I recall Marco saying once that he preferred to be proud of ST novels that polarized readers - people either love them or hate them - than to produce novel after novel of tepid stories that sell okay but offend or thrill no one.
Depends on what you expect from Trek novels. I want something I can read on the way to or from my work (which is in a criminal court) on a crowded and stuffy train. I'm generally not too happy or thrilled with humanity in general, and a fun, enjoyable, relatively light and possibly inspiring read is what I seek. I think the earlier novels provided that batter than the more recent ones.
At the same time, I don't think that it is fair to generalise about earlier novels being "tepid" [says he who is making at least as much a generalisation by suggesting that modern novels are not as enjoyable...]. I can think of plenty that stood out, like Q-Squared, Imzadi, Echoes, Mudd in Your Eye, Masks, Requiem, The Kobayashi Maru... Most had distinctive plots and most were enjoyable reads.
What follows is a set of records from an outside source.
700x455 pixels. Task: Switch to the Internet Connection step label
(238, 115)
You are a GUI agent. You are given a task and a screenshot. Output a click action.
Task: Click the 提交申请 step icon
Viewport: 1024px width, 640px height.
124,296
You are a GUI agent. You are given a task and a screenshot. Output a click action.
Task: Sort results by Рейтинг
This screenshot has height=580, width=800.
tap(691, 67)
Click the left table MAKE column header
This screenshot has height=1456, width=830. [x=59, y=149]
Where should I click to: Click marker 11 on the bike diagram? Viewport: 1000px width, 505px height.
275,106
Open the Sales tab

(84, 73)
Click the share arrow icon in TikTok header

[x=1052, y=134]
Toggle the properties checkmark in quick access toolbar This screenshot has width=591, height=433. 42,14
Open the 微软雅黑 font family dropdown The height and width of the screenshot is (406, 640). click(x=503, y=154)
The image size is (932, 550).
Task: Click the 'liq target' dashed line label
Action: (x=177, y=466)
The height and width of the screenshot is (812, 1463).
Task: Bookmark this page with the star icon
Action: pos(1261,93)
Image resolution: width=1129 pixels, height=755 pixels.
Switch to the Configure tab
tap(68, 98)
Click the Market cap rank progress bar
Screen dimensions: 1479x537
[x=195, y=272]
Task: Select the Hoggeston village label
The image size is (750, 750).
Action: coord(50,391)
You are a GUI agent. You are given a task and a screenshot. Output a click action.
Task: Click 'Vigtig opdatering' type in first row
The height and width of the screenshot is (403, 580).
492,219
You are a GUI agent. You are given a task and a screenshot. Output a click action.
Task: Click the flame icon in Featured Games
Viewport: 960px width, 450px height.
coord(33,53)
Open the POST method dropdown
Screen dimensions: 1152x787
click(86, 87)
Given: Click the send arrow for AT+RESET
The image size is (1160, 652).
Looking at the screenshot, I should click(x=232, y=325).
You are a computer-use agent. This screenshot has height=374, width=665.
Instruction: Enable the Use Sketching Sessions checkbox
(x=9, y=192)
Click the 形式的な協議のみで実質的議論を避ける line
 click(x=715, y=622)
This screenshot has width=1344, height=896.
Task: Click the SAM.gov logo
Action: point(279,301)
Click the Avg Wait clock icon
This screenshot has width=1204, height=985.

I was able to borrow one from my library and want to buy it on a regular basis once, yet I find that happening far less regularly now.
My concern with modern novels is not necessarily that the plots are more ambitious, that they go beyond TV canon or that they have a harder edge. It is simply that I don't find these changes to be well handled in many cases. There are several books that come to mind which have such potential, yet are dealt with in an extremely frustrating way (Millennium, Mirror Universe and A Time to Die, to name just a few).
Of course, that is all just my personal reaction, and I recognise that many, if not most, feel differently. I vote with my dollars, and they vote with theirs.